次に、こちらのハエ捕り装置もご覧ください。
←「ハイトリック」:ハエや蚊を捕る器械。ゼンマイで回転する四角柱に酒や酢・砂糖などを混ぜたものを塗っておくと、においに誘われた虫が止まっている間にゆっくりと箱の中に運ばれて行き、捕まえる仕組み。捕まったハエは、箱から光の差す隣の収容かごに通って移動する。殺虫剤を使用せずに虫を生捕りできるので、捕獲した虫は魚の餌にもなった。
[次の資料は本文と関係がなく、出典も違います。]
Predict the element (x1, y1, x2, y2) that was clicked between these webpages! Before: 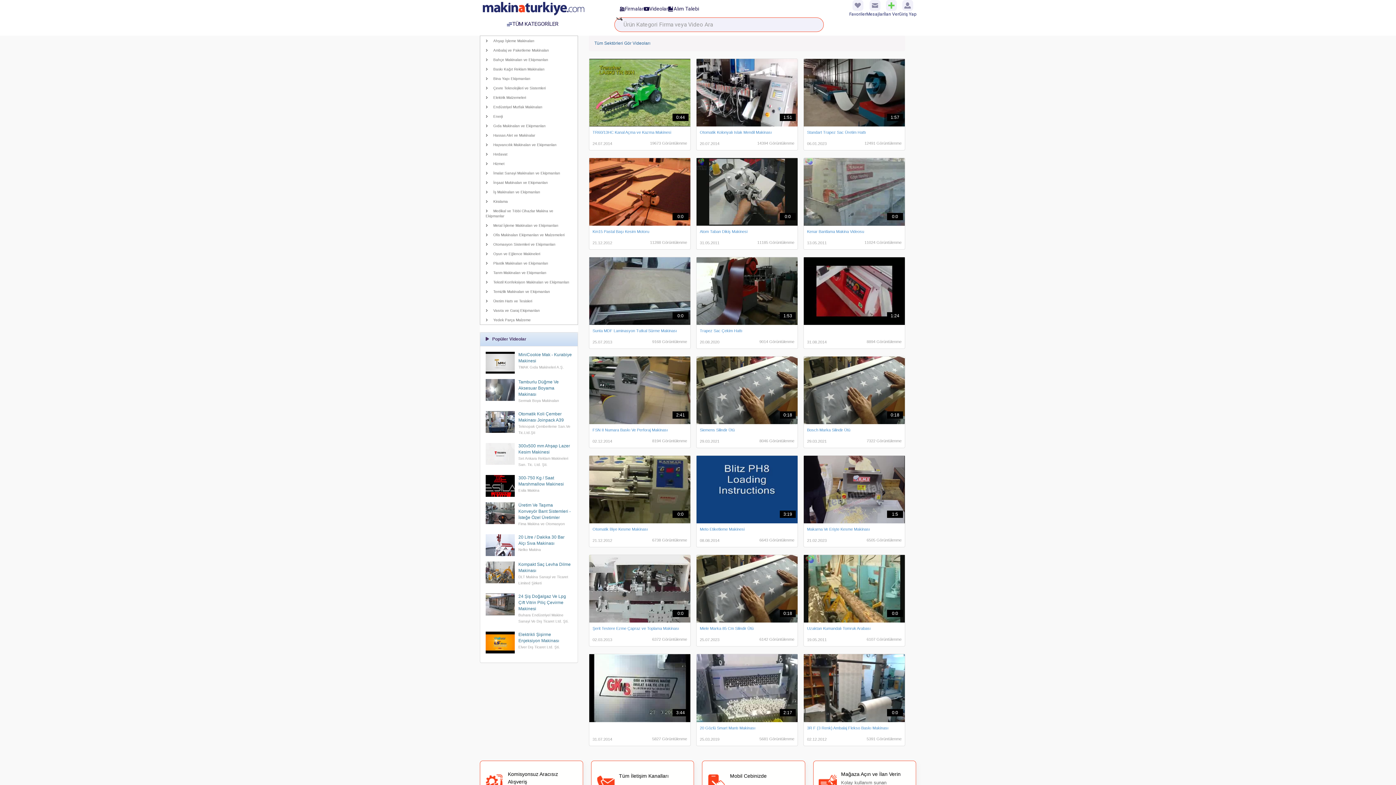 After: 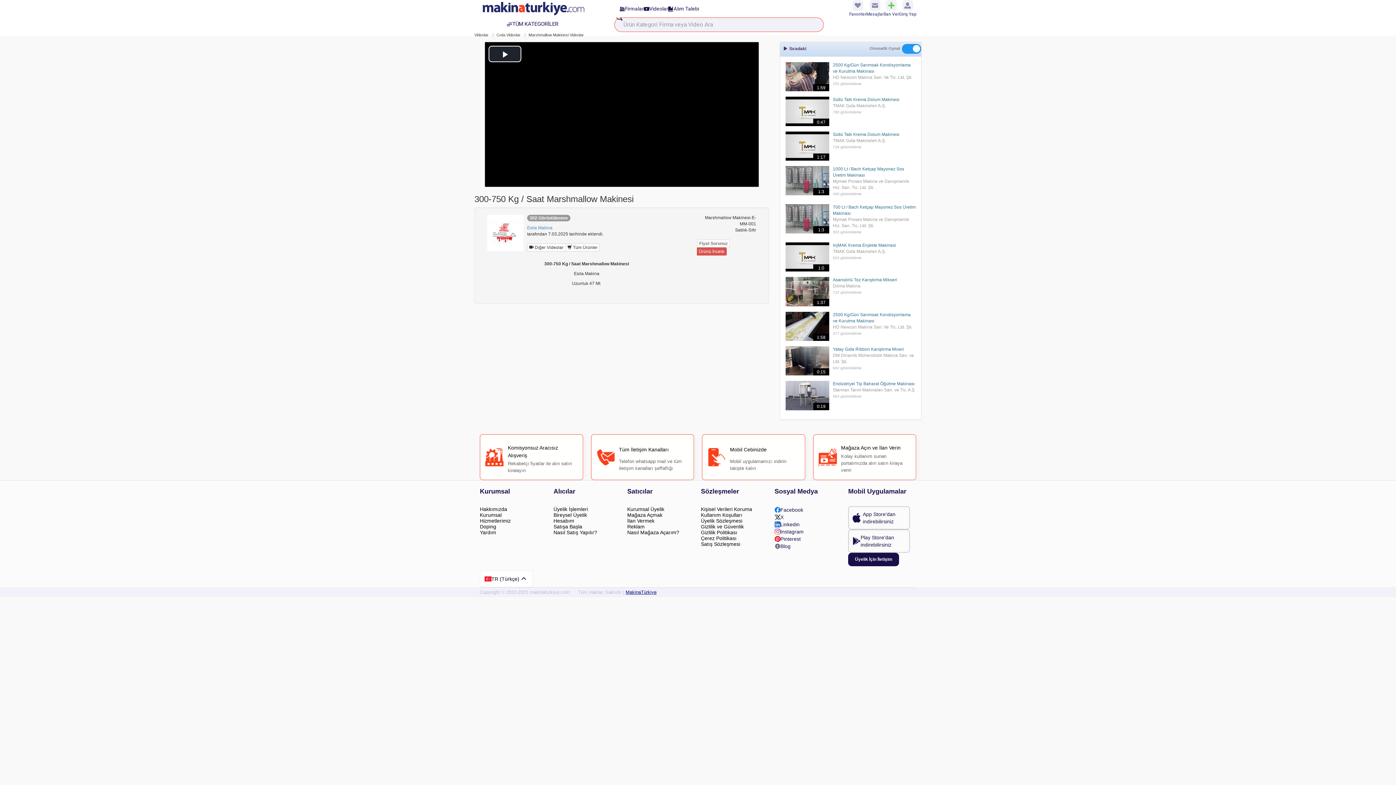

こちらの装置は名古屋の時計屋さんが大正2年に特許を取って製造販売されるようになった有名なハエ捕り器で、捕獲したハエの姿が外から見えないですし、捕まえたハエをかごに誘導する為の採光窓部分にステンドグラスのような装飾をしたり、模様入りの摺りガラスを使用してあり見た目がおしゃれで、料理屋さんや病院の待合室や会社の応接室などによく置かれていたようです。つい先日も、かつて料亭を経営されていた市内の方よりゼンマイのねじも健在の資料を寄贈していただいたばかりです。
伝承館のテーマ展示等に使用する資料のほとんどは市民の皆様からのご寄贈品です。今回の民具に関するテーマ展開催をきっかけとして、文化財としての活用の期待される貴重な資料がまた多数収蔵できました。展示を観てくださった方々、ご寄贈くださった市民の方々に深く感謝申します。